Available data ::

++++++

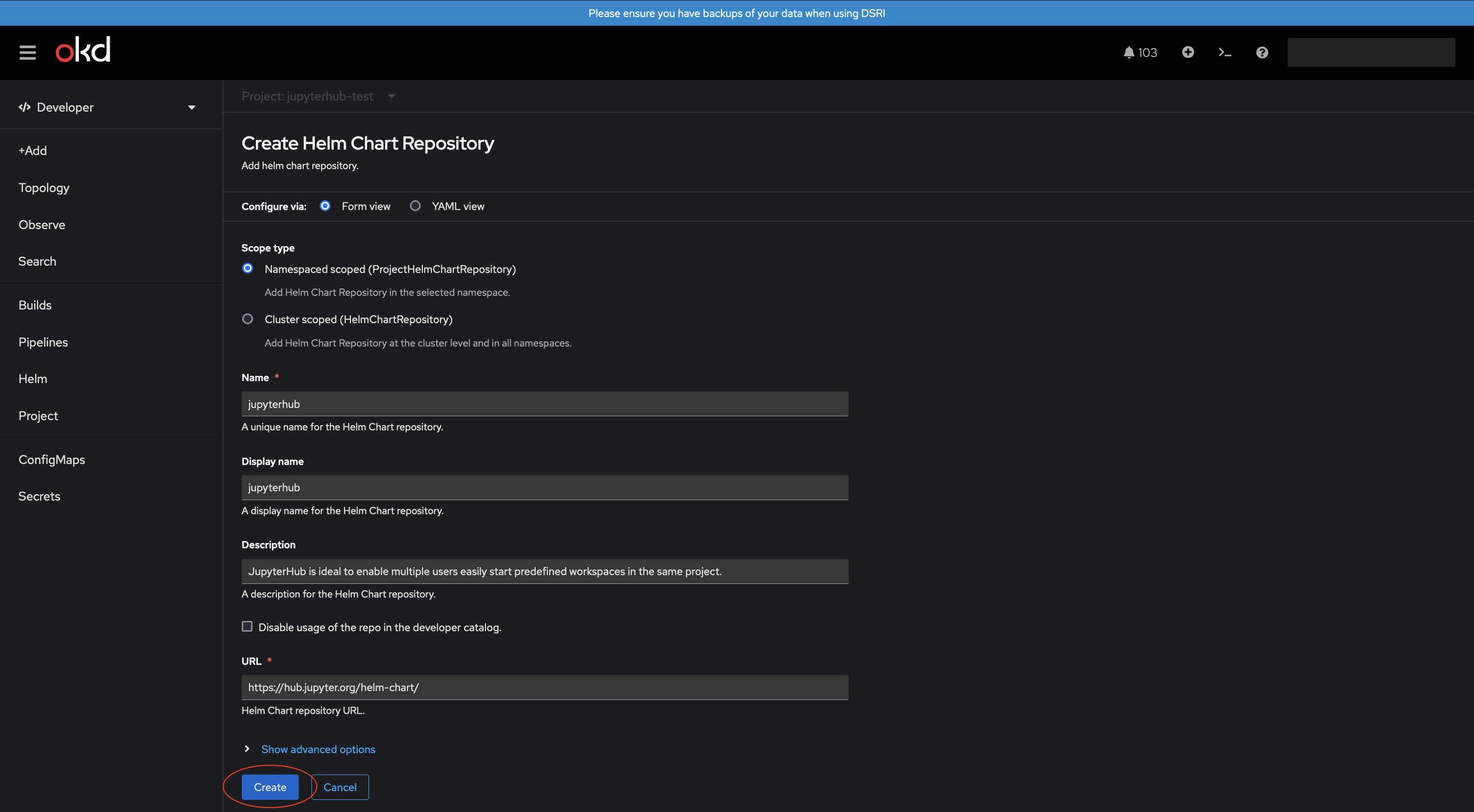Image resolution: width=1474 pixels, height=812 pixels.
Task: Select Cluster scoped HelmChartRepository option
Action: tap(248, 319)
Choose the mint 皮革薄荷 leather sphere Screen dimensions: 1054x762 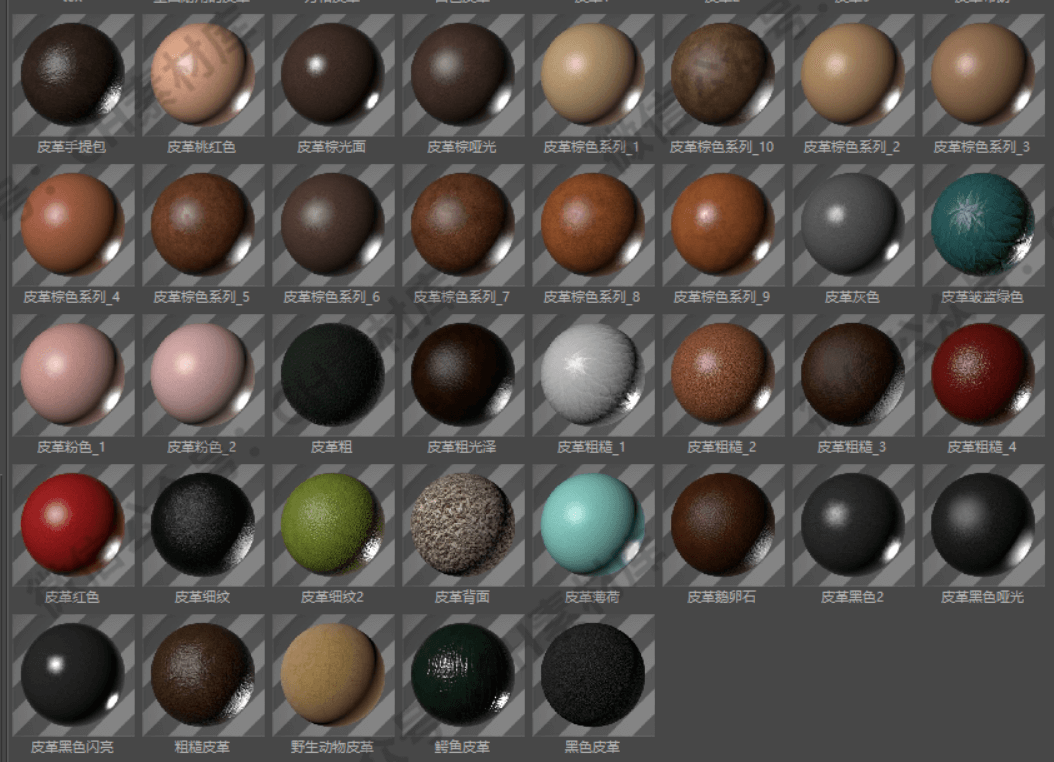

++++++

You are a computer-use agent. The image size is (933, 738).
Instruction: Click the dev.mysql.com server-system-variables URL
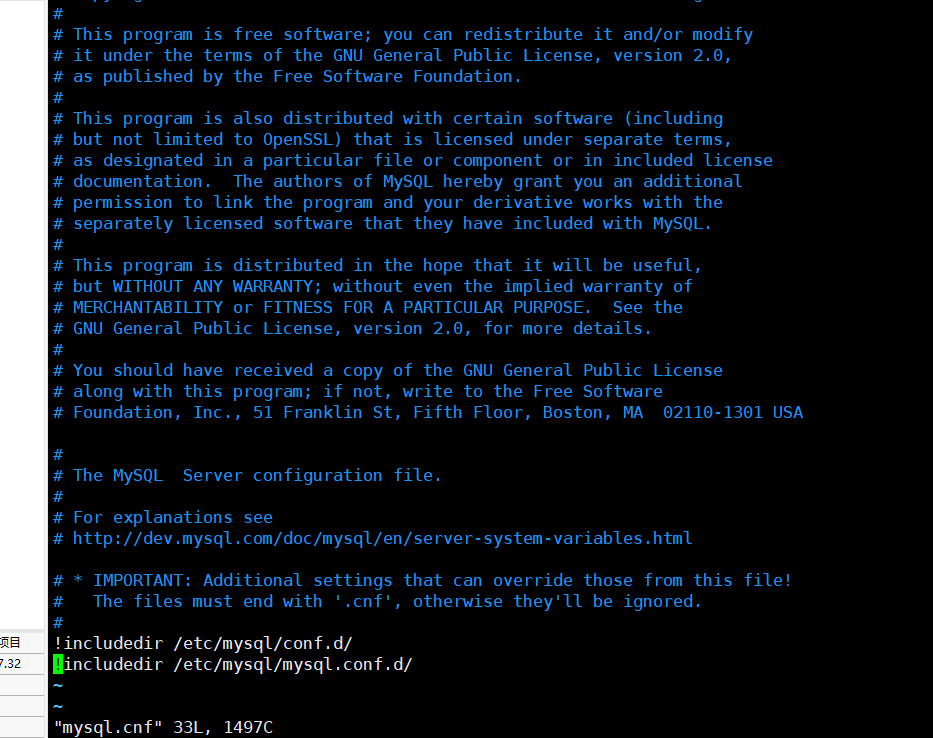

++++++

Exercise brief :: As listed above, the lines from the line with "You are a computer-use" to the line with "Instruction: Click the" are to be echoed exactly, with both ends included and nothing added.

Your response ::
You are a computer-use agent. The image size is (933, 738).
Instruction: Click the dev.mysql.com server-system-variables URL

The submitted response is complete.